The computer is used alongside the age-old radio system, with its numerical codes, scratchy dispatches and disyllabic back-and-forth between officers.

Because the computer system was down the night I was riding along, Noel depended on radio dispatch to look up license plates. The situation lent itself perfectly to Noel’s avowal that every officer needs to be competent without a computer.

“You can’t always depend on a computer. You need to have it all in your head,” he said.

Even so, since purchasing the Polaris system several years ago, the number of license-related arrests “has quadrupled,” according to Noel.

An officer can scan any license plate she wants. But usually, police target a vehicle that “looks suspicious.”

“This is a giant game of Sesame Street. What things don’t look like the others,” Noel said, nodding toward an idling car outside QFC. “That car back there, both mirrors were knocked off and hanging by the wires — that’s different for here, so I at least run the license plate to see if there’s anything else suspicious going on.”

It turned out that the vehicle was clear. But there have been plenty of cases, the police sergeant said, to the contrary.

“Seventy-five percent [of our time] is spent dealing with traffic and hunting bad guys. The way we find them is by running plates or stopping them [for infractions],” he explained.

Most of an officer’s time on patrol, I observed, is spent cruising the Town Center streets, rolling into Island parks and up the main artery of Island Crest Way. Always on the look out. Always ready.

“I like to call it hunting,” Noel said. “My job is to drive around the Island and see if there’s anything that needs my attention.”

Hunting for speeding drivers is another priority, especially on a dead night.

Tucked into a small enclave in the 3500 block of Island Crest Way, right where the road spirals down to westbound I-90, Noel waited, holding a clunky radar gun at the cars flying by. Bleeps and static. Bleeps and static. The sonic radar’s rolling cadence kept Noel from stepping on the gas. Yet once its tempo soared, the sergeant was off into the road, lights on, sirens bleating.

And so it happened that Thursday night; A young man, gravity on his side, flew down the last stretch of Island Crest Way, 53 miles per hour. Before I knew what had happened, we were flying along after him.

The man pulled over just meters before the I-90 on-ramp.

“Often we follow drivers onto I-90, sometimes even into Seattle. It’s still within [our jurisdiction] to pull them over,” Noel explained.

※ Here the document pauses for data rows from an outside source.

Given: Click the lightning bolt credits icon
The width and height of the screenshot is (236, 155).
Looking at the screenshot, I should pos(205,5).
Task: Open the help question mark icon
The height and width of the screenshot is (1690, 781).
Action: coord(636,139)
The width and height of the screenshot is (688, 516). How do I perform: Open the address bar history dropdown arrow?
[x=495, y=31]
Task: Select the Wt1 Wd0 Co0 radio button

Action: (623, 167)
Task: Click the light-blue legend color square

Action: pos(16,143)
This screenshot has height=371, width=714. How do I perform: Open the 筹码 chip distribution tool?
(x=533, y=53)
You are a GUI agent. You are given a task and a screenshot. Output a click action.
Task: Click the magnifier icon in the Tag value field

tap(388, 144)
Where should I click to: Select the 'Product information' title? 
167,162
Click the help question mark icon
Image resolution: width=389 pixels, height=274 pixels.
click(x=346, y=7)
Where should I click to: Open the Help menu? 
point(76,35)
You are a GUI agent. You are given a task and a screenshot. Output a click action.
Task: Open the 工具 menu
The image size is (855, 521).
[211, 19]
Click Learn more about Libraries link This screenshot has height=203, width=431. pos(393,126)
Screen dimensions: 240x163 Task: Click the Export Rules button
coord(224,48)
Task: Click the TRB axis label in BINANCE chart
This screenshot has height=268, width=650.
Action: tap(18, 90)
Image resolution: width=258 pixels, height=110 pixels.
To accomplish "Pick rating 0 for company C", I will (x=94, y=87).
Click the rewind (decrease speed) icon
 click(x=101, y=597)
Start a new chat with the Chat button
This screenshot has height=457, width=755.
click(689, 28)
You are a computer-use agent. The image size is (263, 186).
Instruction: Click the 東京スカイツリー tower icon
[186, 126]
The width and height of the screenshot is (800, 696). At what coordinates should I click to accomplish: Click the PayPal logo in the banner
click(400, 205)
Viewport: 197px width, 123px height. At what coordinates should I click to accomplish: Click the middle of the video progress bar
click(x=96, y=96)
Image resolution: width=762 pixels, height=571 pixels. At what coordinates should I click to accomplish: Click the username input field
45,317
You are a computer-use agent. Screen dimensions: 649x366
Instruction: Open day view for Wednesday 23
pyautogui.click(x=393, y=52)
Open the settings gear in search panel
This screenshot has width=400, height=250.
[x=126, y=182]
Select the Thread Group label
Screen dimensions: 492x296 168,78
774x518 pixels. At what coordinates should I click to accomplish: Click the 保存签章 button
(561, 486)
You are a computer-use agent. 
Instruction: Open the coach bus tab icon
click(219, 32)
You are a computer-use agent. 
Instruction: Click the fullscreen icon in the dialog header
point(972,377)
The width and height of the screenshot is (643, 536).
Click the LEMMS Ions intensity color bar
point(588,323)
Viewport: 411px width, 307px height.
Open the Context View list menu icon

Clearly in the wrong, the driver passively turned over his license and registration, which Noel promptly carried back to the police car.

“Once this is in my hand, they can’t go anywhere. I’ve got their information,” the patroller explained, adding that, if a driver were to act out in a threatening way or peel away from the scene, Noel would throw his license and registration into the air as evidence ­— a safety tactic the MIPD sergeant teaches his trainees.

After looking up the driver’s information, Noel confirmed that he had no outstanding warrants, was the registered owner of the vehicle and had legal insurance coverage. He then methodically looked up the fine for driving 53 mph in a 35 mph zone: $195.

And that was the peak of my rainy night ride-along; a few radio calls and a speeding violation. Yet interestingly enough, the time flew by. Each hour was different. Each was unpredictable. And this, Noel explained, is why he loves the job.

“No shift is the same. There’s always something new,” he said.

Once a computer analyst, Noel left that career in his mid-thirties to join the police force. Eighteen years later, the MIPD sergeant doesn’t have one regret.

“Becoming a cop,” Noel said, “is the best thing I ever did.”